Avec les prêtres de Yauyos

Je ne dis pas un mot, si auparavant mes fils prêtres ne me donnent pas leur bénédiction. J’ai soif de vos bénédictions ! Plus de cinquante prêtres l’entourèrent pour lui donner leur bénédiction, en prononçant les invocations d’une seule voix

À peine arrivé, il eut une première réunion, et dès lors, il s’attacha à suivre ponctuellement le programme indiqué. La réunion au centre culturel Tradiciones, le vendredi 12 juillet, fut particulièrement chargée d’émotion. Tous ceux qui se trouvaient là étaient de ses fils et, parmi eux, un bon nombre de prêtres de la Prélature de Yauyos. En entrant dans la salle et en les voyant il s’écria : Je ne dis pas un mot, si auparavant mes fils prêtres ne me donnent pas leur bénédiction.

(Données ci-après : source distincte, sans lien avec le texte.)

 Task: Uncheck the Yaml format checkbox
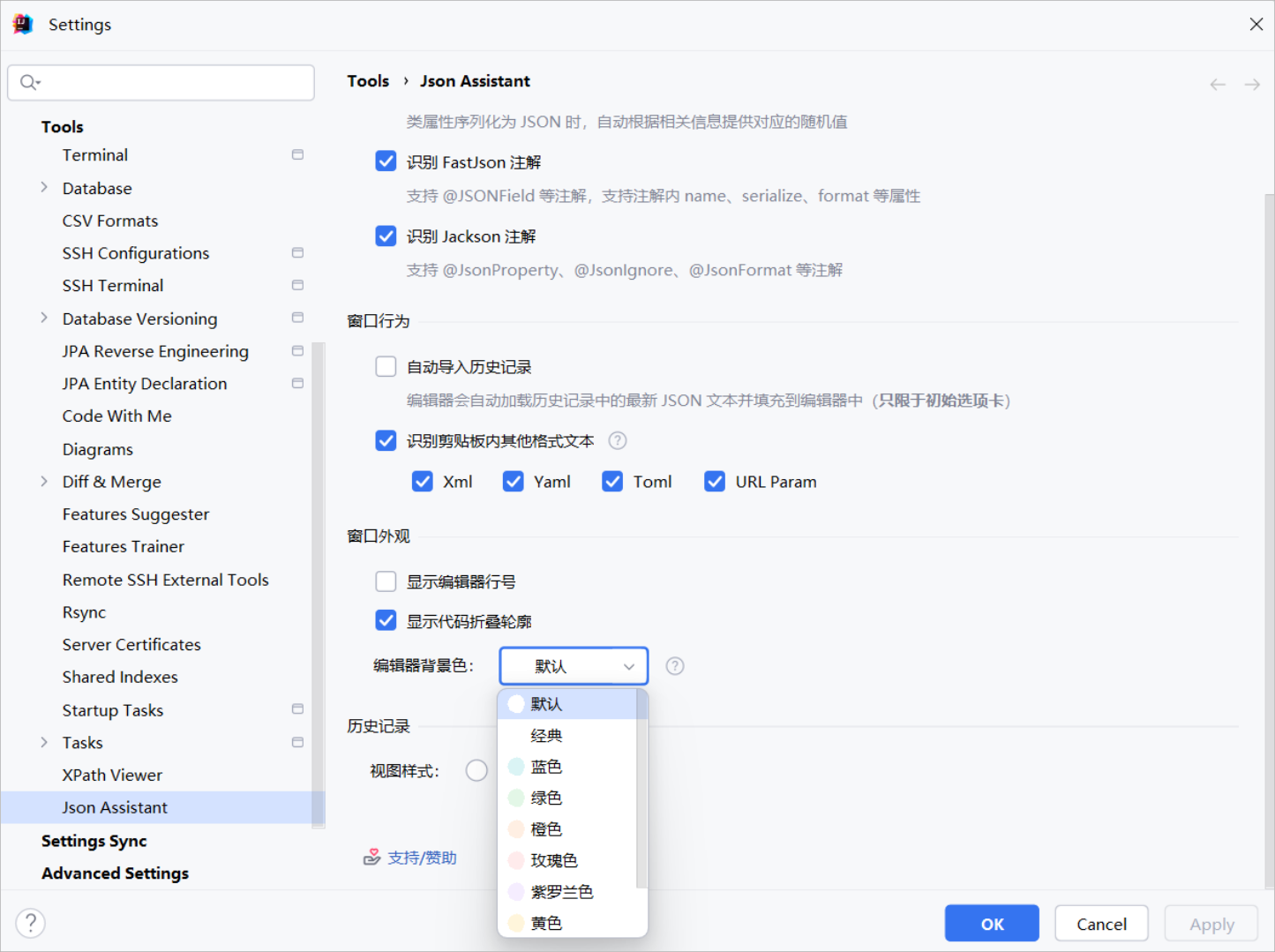pos(514,481)
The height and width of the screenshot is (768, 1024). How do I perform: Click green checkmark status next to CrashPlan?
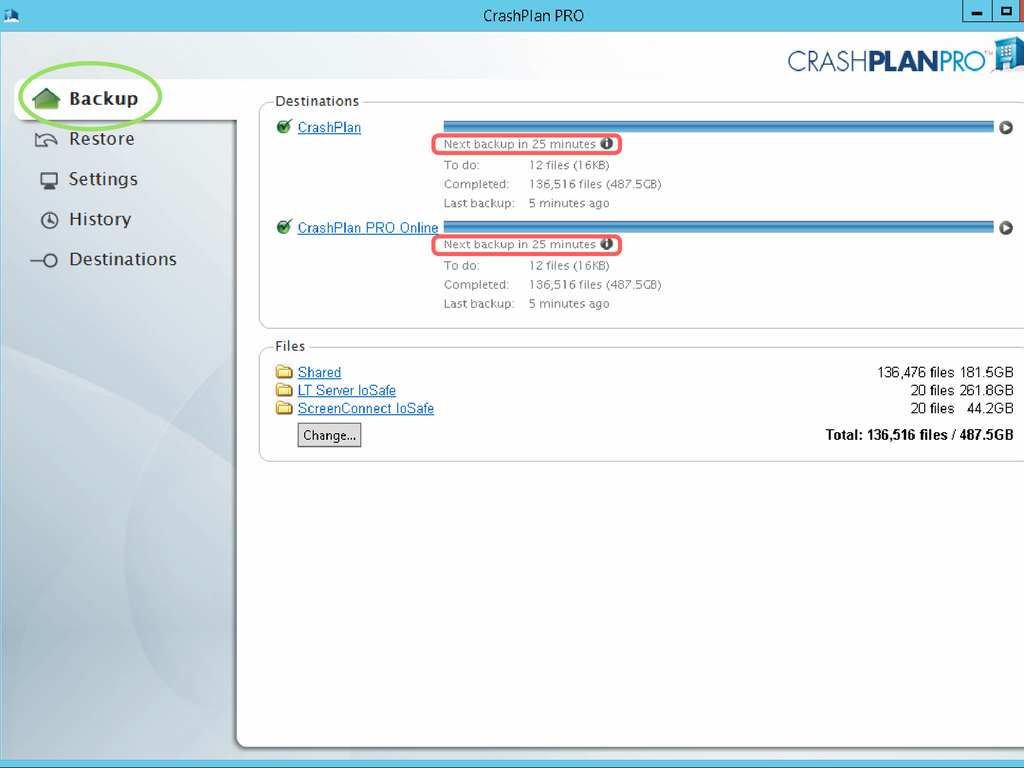(x=284, y=127)
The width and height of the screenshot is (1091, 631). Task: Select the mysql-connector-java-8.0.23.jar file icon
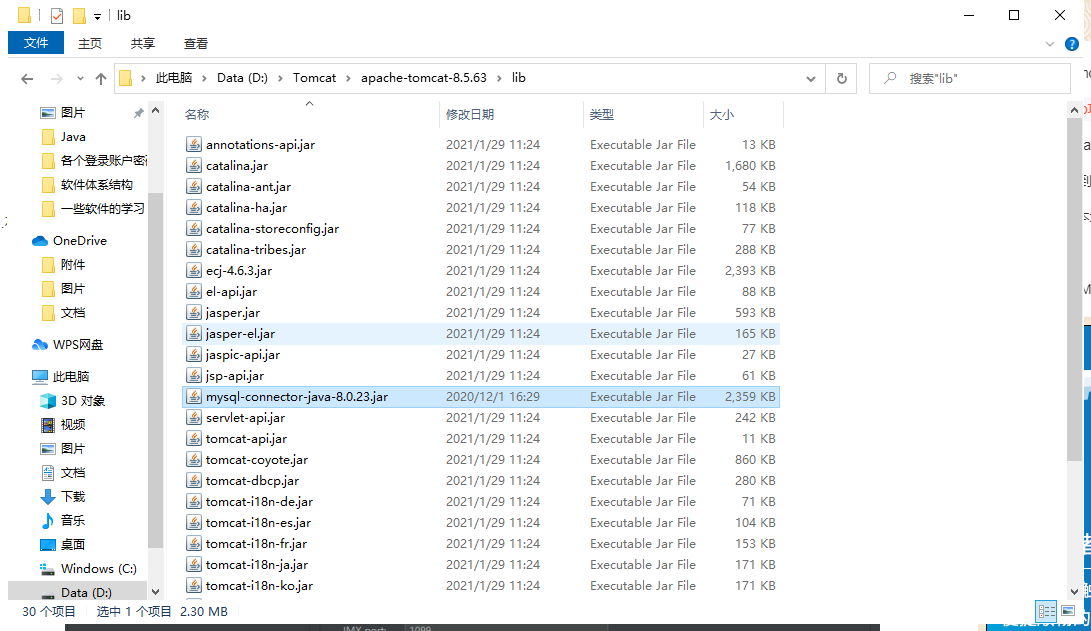coord(193,396)
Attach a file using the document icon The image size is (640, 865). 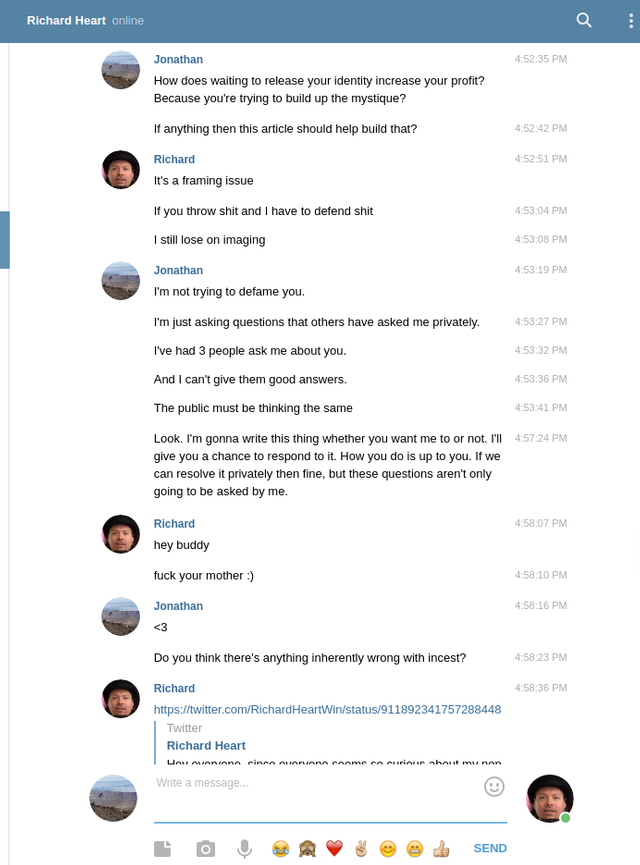162,848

J’ai soif de vos bénédictions ! Plus de cinquante prêtres l’entourèrent pour lui donner leur bénédiction, en prononçant les invocations d’une seule voix, puis, à genoux, il baisa les mains de ces prêtres l’un après l’autre. Quand l’abbé Echevarría lui fit remarquer que cela allait être un peu long, il lui répondit : Eh bien ! Je mettrai le temps qu’il faudra, mais je baiserai les mains de tous, comme je l’ai toujours fait ! … Et il continuait, en disant des paroles affectueuses à chacun.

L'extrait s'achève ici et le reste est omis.